> _PROBLEM REQUIREMENTS_
Nothing but the lines from the one that contains "Delete the chennai loan record" through the end of the data should be reproduced, and each must match exactly.

┄┄┄┄┄┄

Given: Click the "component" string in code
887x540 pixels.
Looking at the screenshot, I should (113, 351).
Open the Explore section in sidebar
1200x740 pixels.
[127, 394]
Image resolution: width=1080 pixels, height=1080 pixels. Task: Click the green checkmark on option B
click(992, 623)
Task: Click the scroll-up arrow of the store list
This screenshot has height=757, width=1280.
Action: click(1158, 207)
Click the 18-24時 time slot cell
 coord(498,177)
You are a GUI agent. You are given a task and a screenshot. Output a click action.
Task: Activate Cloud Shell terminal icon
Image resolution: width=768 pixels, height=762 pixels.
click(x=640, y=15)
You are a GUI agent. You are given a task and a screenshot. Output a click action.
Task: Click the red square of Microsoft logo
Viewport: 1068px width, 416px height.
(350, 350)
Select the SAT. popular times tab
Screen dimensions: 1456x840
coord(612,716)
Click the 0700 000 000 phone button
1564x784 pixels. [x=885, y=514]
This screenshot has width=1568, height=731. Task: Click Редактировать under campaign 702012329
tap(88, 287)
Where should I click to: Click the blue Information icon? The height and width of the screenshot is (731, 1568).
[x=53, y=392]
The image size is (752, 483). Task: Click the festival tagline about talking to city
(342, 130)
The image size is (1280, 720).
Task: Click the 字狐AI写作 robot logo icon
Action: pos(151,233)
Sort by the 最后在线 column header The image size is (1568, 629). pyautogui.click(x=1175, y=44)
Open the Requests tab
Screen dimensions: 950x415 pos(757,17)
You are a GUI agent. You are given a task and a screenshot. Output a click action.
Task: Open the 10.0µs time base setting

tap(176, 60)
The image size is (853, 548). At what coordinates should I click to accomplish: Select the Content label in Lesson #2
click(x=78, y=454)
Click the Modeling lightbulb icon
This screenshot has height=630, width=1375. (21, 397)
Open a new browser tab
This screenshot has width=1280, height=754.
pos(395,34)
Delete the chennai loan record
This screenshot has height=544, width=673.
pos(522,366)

┄┄┄┄┄┄

> _WRITTEN ANSWER_
Delete the chennai loan record
This screenshot has height=544, width=673.
pos(522,366)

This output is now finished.